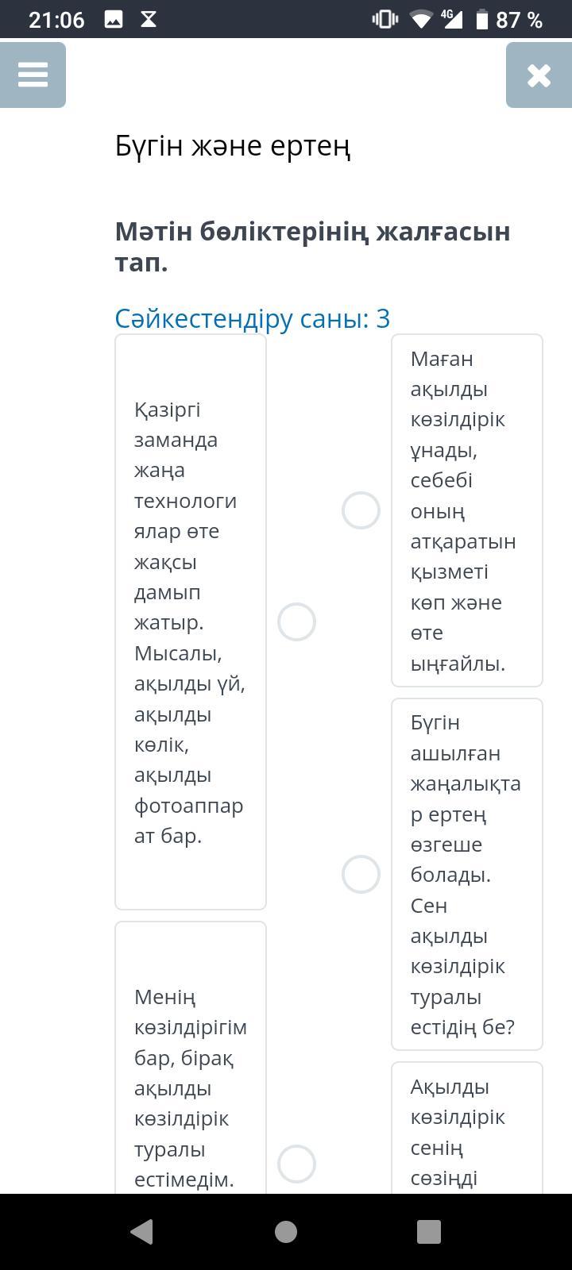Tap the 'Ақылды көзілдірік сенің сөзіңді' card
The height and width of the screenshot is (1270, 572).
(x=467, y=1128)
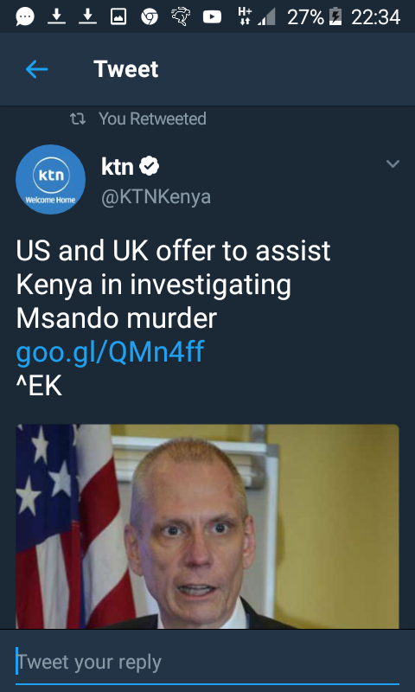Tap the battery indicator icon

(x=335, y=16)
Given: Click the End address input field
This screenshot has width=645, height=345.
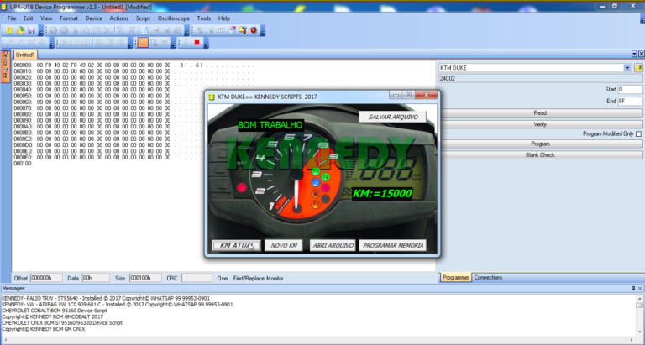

_ _ _ _

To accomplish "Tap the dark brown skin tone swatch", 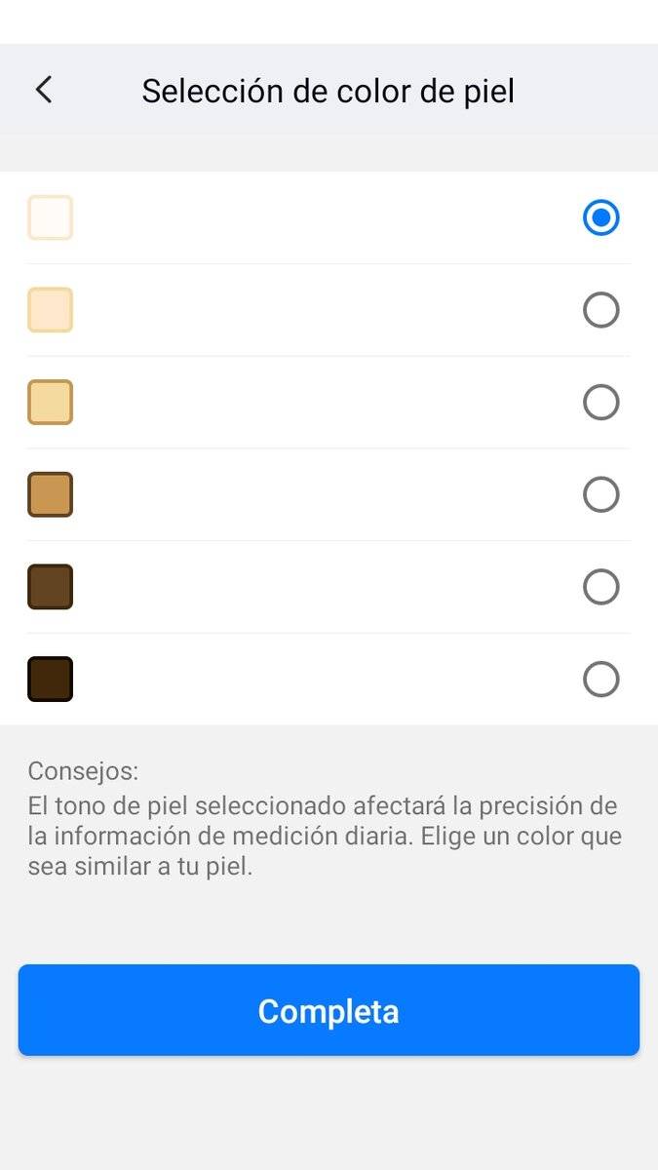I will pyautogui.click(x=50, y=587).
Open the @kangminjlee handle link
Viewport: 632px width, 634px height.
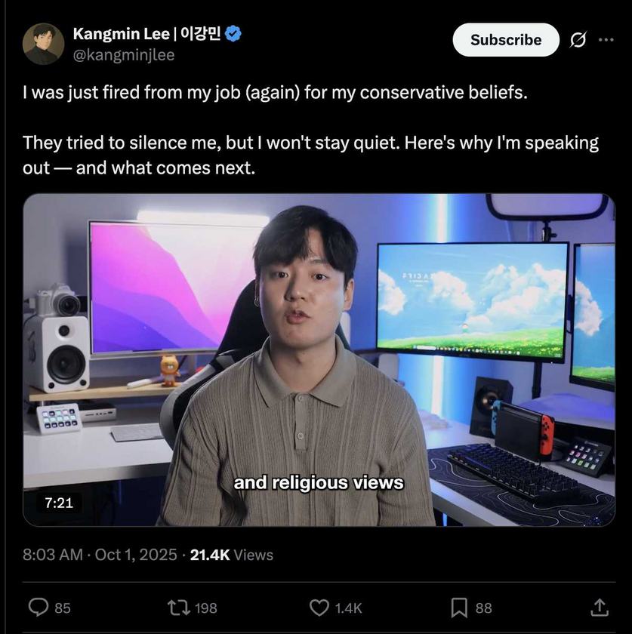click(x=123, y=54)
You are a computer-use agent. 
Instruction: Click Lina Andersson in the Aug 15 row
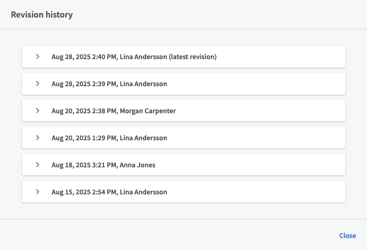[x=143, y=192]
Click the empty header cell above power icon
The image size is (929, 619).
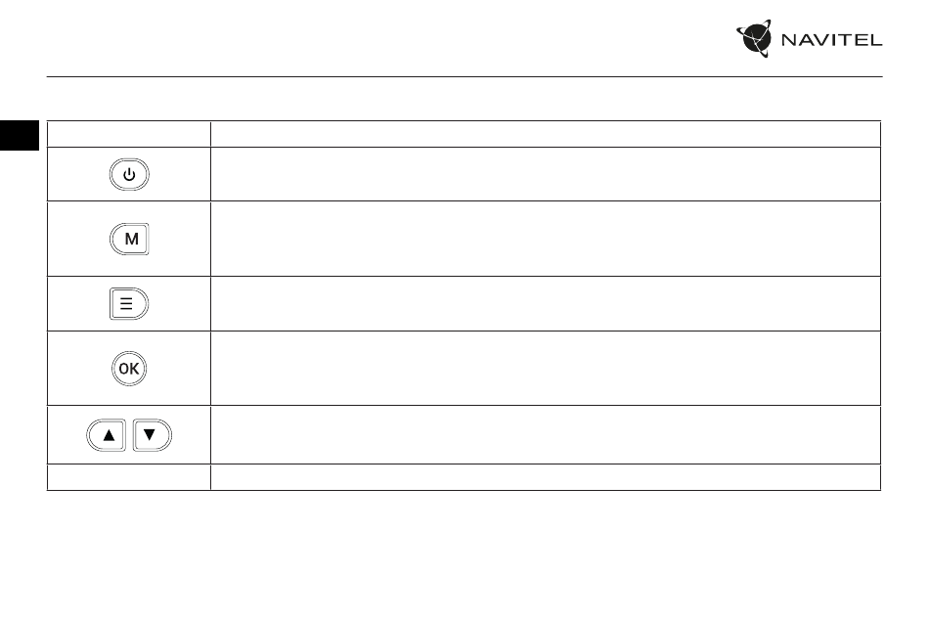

_ _ _ _

**Exercise:**
Looking at the entries above, can you reproduce exactly the lines from the one that holds "Given: Click the End address input field" through the one that holds "This screenshot has width=645, height=345.", and only those?

**Output:**
Given: Click the End address input field
This screenshot has width=645, height=345.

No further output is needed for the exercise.